▶ _DATA_

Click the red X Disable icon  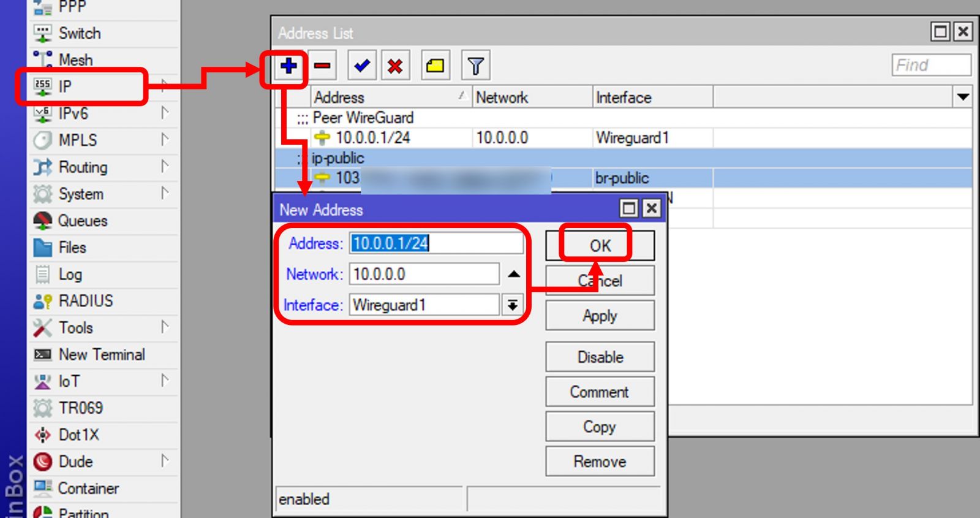[396, 66]
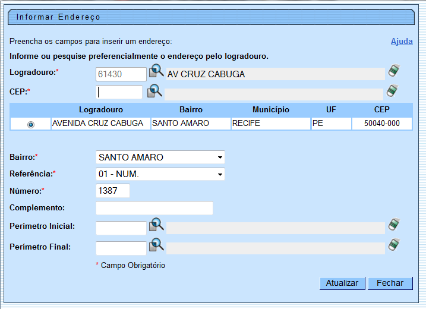This screenshot has height=309, width=426.
Task: Focus the CEP input field
Action: click(x=119, y=92)
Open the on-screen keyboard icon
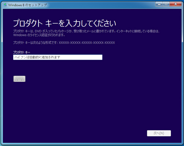The width and height of the screenshot is (184, 146). 19,79
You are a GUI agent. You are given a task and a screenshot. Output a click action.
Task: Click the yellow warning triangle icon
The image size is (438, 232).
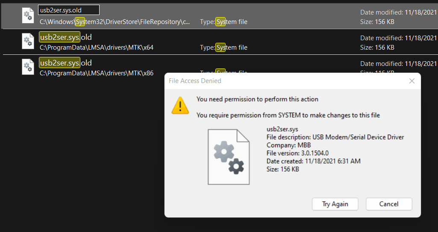pos(180,105)
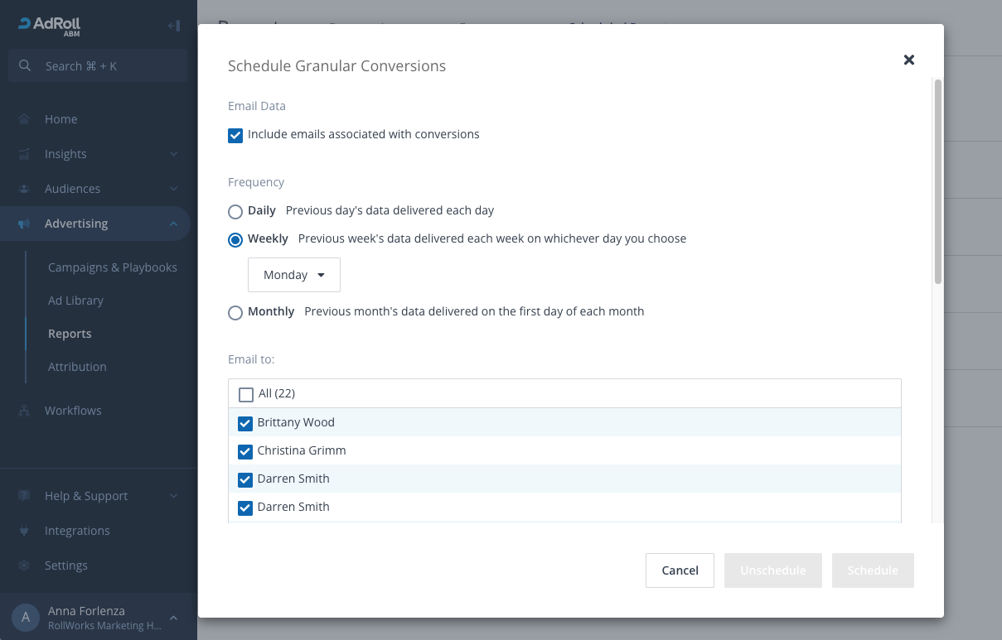The width and height of the screenshot is (1002, 640).
Task: Click the Settings gear icon
Action: 25,565
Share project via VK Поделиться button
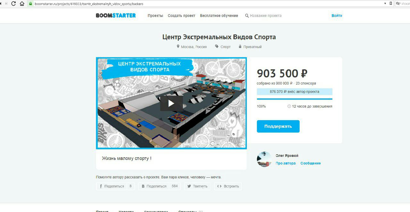The width and height of the screenshot is (410, 212). click(x=154, y=186)
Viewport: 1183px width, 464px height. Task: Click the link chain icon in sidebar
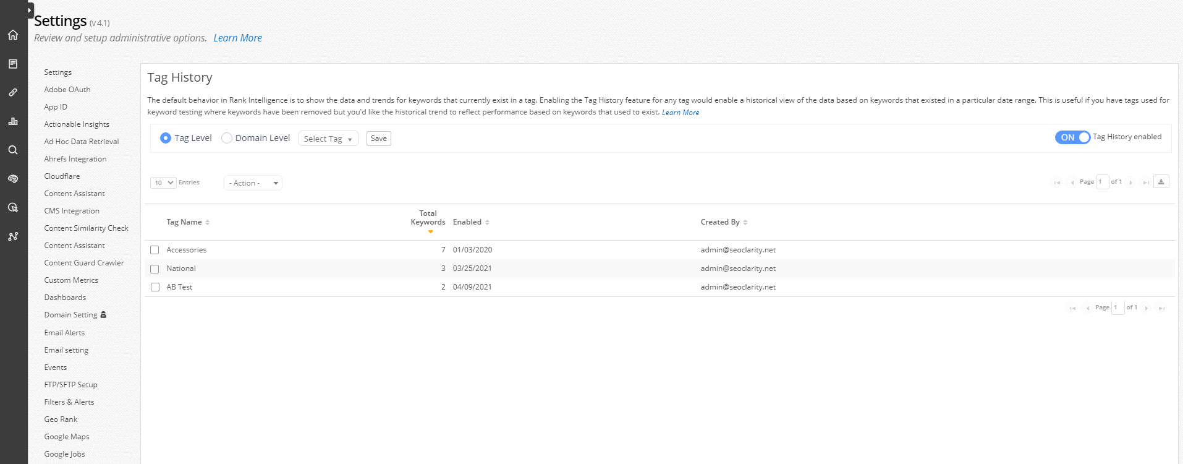[13, 93]
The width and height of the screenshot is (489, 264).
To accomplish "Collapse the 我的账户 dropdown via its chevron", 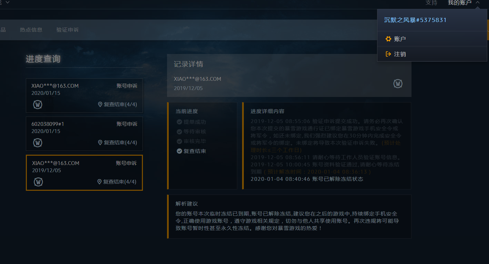I will (478, 3).
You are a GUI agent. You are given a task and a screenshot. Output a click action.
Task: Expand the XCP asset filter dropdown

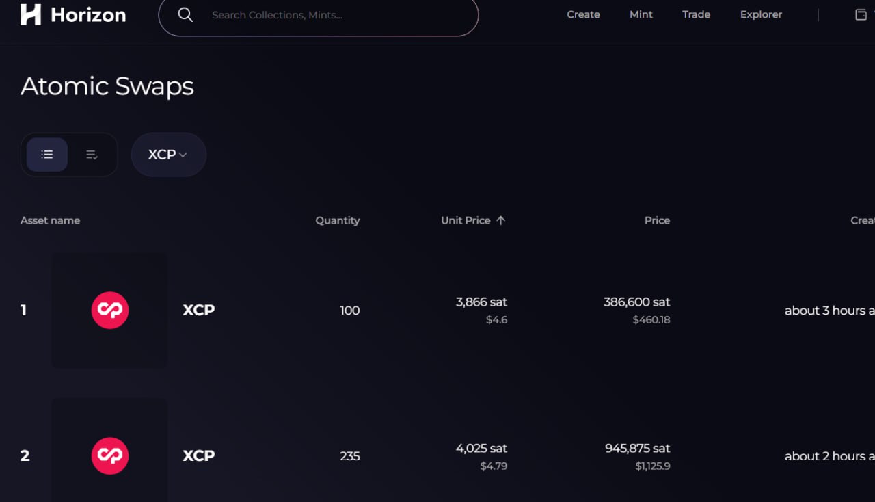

▶ _WHAT YOU SHOULD DO_
In the listing above, find the line with "Open the on-screen keyboard icon" and the line with "Task: Click the yellow warning triangle icon". Set down both and every line between them, minus the pictures.

▶ _RESPONSE_
Open the on-screen keyboard icon
The width and height of the screenshot is (184, 146). 19,79
You are a GUI agent. You are given a task and a screenshot. Output a click action.
Task: Click the yellow warning triangle icon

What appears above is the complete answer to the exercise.